Sunday's beatification of Cardinal Clemens von Galen, one of the most courageous figures in the German resistance to Hitler, happened to come just a few days after I finished Thomas Fleming's The New Dealers' War.
The Front of Decent People, as the chief resistance organization called itself, ultimately included not just the prominent, like Admiral Canaris (Germany's spymaster), General Rommel of Afrika Korps fame, and Claus von Stauffenberg, the maimed Catholic veteran whose bomb should have killed Hitler in 1944, but thousands of ordinary Germans as well. And thousands of them died for their actions when that bomb failed in its purpose.

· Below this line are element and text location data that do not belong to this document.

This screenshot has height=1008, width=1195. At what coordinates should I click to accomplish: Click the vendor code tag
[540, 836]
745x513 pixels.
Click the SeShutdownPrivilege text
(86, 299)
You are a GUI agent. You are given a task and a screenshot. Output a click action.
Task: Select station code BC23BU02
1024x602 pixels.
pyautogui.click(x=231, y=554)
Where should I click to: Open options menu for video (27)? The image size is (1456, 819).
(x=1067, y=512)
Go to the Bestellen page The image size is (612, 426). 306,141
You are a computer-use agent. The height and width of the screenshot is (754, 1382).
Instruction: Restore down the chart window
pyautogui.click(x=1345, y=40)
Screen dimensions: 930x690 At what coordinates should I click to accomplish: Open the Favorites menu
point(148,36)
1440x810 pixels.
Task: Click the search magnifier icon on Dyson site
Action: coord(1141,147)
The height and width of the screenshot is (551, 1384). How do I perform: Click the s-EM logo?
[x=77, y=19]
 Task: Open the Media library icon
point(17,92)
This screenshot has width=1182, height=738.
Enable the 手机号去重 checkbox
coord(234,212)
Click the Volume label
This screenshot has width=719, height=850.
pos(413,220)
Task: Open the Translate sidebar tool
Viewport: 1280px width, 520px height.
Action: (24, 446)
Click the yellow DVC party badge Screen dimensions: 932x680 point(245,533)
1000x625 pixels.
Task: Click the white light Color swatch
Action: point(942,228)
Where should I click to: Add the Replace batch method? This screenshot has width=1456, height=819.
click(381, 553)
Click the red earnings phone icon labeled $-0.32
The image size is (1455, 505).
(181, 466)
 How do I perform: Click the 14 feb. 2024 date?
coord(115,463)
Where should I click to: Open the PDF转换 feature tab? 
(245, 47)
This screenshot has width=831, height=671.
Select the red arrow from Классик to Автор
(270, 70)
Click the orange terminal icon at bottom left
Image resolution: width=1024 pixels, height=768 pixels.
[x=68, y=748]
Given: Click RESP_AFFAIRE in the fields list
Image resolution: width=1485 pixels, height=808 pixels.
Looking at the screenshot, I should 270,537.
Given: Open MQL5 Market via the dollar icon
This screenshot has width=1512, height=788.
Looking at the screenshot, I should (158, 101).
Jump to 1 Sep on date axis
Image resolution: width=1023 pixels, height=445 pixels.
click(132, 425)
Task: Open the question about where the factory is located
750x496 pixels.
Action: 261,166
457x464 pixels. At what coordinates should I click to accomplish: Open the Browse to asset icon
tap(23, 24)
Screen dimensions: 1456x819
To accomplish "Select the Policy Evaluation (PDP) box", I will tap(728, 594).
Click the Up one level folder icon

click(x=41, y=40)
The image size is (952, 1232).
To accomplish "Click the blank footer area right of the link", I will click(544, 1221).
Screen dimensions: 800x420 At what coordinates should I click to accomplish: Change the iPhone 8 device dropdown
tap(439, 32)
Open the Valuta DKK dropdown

It must have taken extraordinary courage to work secretly against the Nazis, let alone openly condemn their practices, as von Galen did in his famous 1941 sermon against their program of euthanasia. Thank God we don't live in such an age.
But there's still plenty of work to be done, it seems. In the comment at the end of the excerpt at this link, we read that after von Galen spoke, the Nazis stopped their mass euthanizing of the mentally ill and others considered "life unworthy of life," but carried on more discreetly:
Drugs and starvation were used instead and doctors were encouraged to decide in favor of death whenever euthanasia was being considered.
Starvation. Doctors encouraged to decide in favor of death. Remind you of a young woman from Florida who was in the news recently?